肿瘤内毛细血管排列混乱和细胞快速生长常导致肿瘤微环境内的氧气不足,从而形成了缺氧环境[38]。缺氧环境不仅存在于PCCs中,也存在于PCCs周围的PSCs中。胥明[39]前期研究发现在大量活化的PSCs区域中,新生血管密度较高,实验结果提示PSCs能够诱发肿瘤周围组织产生新生血管。缺氧处理的PSCs条件培养基在体内外分泌HIF-1来诱导内皮细胞增殖、迁移和血管生成[40]。HIF-1是一种介导缺氧适应性反应的转录因子,由α亚基(HIF-1α)和β亚基(HIF-1β)构成异二聚体,HIF-1α受细胞内氧分压的调控,HIF-1在细胞核内与相关基因启动子区域的缺氧反应元件(HRE)结合,能特异性上调相关基因的转录、表达,调控细胞的缺氧适应性反应。在PDAC中,活化的PSCs可大量分泌VEGF,在VEGF启动子区同样存在HRE位点,其转录受HIF-1的直接调控。肿瘤快速生长的过程中缺乏相应的血管血液供应,所以经常经历低氧微环境,缺氧不仅会诱导PSCs活化促进VEGF表达的增加,还将刺激HIF-1上调促进VEGF的表达增加,募集内皮细胞,进而促进血管新生。Li等[41]报道HIF-1通过促进化学趋化因子2(chemical chemokines 2,CCL2)的分泌招募巨噬细胞,同时缺氧也可诱导VEGF吸引巨噬细胞,以加速PSCs的激活。另一方面由于病理性新生血管具有结构不成熟和通透性差的特质,并不能满足肿瘤生长需求,无法纠正乏氧状态,两者构成正反馈环,这样的循环缺氧会导致肿瘤微环境中更高水平的HIF-1α稳定,从而促进肿瘤血管生成和放疗耐药性,推动胰腺肿瘤的进一步发展。雷建军等[42]运用HIF-1α沉默技术抑制胰腺癌PANC-1细胞HIF-1α表达,能够抑制缺氧诱导的胰腺PSCs活化。Xiao等[43]研究结果显示,白藜芦醇(resveratrol,RSV)可抑制缺氧条件下HIF-1a的积累。更有趣的是,研究[44]发现galectin-1的表达也因肿瘤内HIF-1α的增加而上调,但其具体发生机制尚不清楚。总的来说,异常生长的实体肿瘤首先肿瘤快速生长引发肿瘤内缺氧,随后诱导PSCs活化促进VEGF分泌和HIF-1α的稳定,通过激活内皮细胞的增殖和迁移,增强细胞-细胞和细胞外基质的保护,帮助血管内皮细胞创造新的毛细血管,以便丰富肿瘤内部血供。因此,打破这个恶性循环可能是治疗PDAC的一个很有希望的策略,由于HIF-1α主要存在于细胞核中,是一种转录因子,阻断它具有一定的困难,关于有效靶点仍没有得到解答。

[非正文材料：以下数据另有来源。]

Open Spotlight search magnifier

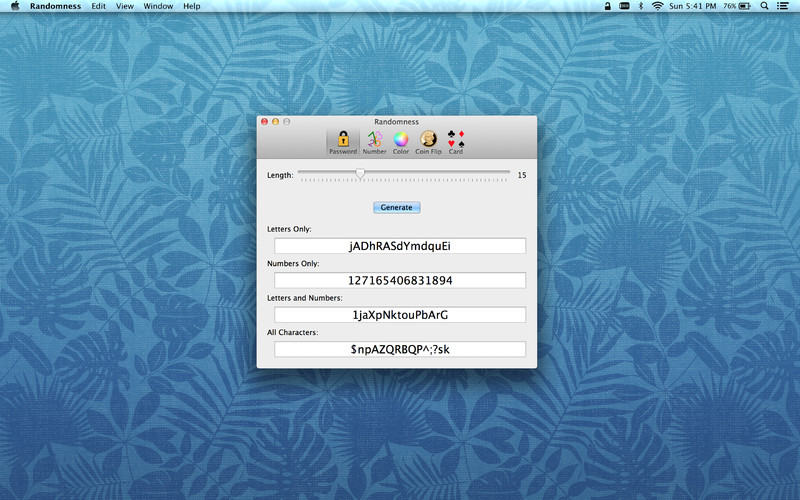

总之,尽管肿瘤细胞本身的转移潜能是PDAC患者预后的一个重要预后因素,但现在越来越多的人认识到PSCs在这一过程中的关键作用。肿瘤进展的最重要因素是它们能够诱导局部内皮细胞增殖,并经历形态学改变为封闭的管腔结构,这是新血管生成的标志性过程。在错综复杂的胰腺肿瘤微环境中,活化的PSCs通过分泌HGF、galectin-1,或者在缺氧环境下HIF-1增加,都会促进VEGF的分泌,进而促进肿瘤新生血管的生成。PSCs在PDAC血管发生发展中发挥了重要的“桥梁”作用。到目前为止,对PDAC中PSCs的了解也仅仅是冰山一角,其中的具体机制需要继续深入研究,例如PSCs是如何抑制PDAC血管生成,抑制作用与促进作用是否有交叉点等。进一步理解PDAC进展、耐药和转移的分子生物学机制,可能发现PDAC发生的新机制或抗肿瘤药物的新靶点。
利益冲突:所有作者均声明不存在利益冲突。